(Stored items)
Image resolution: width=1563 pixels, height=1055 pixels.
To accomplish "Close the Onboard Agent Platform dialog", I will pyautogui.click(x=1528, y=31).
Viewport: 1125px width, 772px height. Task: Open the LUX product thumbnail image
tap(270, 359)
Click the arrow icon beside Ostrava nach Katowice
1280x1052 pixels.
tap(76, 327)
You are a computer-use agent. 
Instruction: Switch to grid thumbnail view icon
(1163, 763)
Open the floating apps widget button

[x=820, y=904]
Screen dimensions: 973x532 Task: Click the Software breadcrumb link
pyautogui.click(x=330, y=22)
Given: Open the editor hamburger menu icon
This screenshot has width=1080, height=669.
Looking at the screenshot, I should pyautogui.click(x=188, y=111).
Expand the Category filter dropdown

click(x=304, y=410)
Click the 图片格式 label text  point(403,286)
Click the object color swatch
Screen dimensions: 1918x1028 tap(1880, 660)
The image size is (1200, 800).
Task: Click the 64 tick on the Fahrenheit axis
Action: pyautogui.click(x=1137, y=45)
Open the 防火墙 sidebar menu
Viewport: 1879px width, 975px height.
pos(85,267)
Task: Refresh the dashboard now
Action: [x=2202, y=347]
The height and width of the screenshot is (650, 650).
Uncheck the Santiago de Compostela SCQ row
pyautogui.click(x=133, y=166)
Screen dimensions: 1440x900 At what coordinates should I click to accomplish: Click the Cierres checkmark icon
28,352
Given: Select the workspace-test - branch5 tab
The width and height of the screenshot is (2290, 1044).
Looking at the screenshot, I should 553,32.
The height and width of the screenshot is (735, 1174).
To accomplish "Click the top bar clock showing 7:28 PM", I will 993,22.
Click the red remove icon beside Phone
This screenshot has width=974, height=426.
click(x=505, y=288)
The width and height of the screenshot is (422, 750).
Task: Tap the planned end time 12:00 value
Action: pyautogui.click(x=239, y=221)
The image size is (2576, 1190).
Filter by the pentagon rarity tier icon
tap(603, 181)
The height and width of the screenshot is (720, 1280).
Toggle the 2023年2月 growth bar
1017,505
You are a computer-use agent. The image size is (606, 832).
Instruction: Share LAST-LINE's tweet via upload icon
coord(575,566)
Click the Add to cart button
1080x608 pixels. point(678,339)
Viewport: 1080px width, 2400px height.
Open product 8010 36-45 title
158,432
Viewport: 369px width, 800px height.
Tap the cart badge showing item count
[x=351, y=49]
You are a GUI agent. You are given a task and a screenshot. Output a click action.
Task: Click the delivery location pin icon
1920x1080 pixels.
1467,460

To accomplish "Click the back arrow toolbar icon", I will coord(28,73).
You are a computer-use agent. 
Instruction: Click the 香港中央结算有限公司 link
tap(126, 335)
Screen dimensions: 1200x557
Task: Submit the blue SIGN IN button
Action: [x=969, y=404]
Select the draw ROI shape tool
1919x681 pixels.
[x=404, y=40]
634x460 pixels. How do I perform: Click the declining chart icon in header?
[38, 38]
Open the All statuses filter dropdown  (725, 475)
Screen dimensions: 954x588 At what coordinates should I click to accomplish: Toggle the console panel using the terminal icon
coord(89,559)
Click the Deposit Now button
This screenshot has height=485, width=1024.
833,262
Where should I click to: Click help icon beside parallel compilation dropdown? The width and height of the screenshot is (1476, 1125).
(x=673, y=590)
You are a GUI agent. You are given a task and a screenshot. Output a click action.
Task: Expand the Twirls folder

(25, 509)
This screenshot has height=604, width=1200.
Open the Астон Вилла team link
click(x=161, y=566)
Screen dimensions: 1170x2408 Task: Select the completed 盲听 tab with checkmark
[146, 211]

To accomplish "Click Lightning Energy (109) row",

• Exercise aim
Nothing but the lines from the one with "Instruction: Click the 香港中央结算有限公司 link" through the end of the data above should be repeated, each exactly as it stands.

• Task result
Instruction: Click the 香港中央结算有限公司 link
tap(126, 335)
Screen dimensions: 1200x557
Task: Submit the blue SIGN IN button
Action: [x=969, y=404]
Select the draw ROI shape tool
1919x681 pixels.
[x=404, y=40]
634x460 pixels. How do I perform: Click the declining chart icon in header?
[38, 38]
Open the All statuses filter dropdown  (725, 475)
Screen dimensions: 954x588 At what coordinates should I click to accomplish: Toggle the console panel using the terminal icon
coord(89,559)
Click the Deposit Now button
This screenshot has height=485, width=1024.
833,262
Where should I click to: Click help icon beside parallel compilation dropdown? The width and height of the screenshot is (1476, 1125).
(x=673, y=590)
You are a GUI agent. You are given a task and a screenshot. Output a click action.
Task: Expand the Twirls folder

(25, 509)
This screenshot has height=604, width=1200.
Open the Астон Вилла team link
click(x=161, y=566)
Screen dimensions: 1170x2408 Task: Select the completed 盲听 tab with checkmark
[146, 211]

To accomplish "Click Lightning Energy (109) row",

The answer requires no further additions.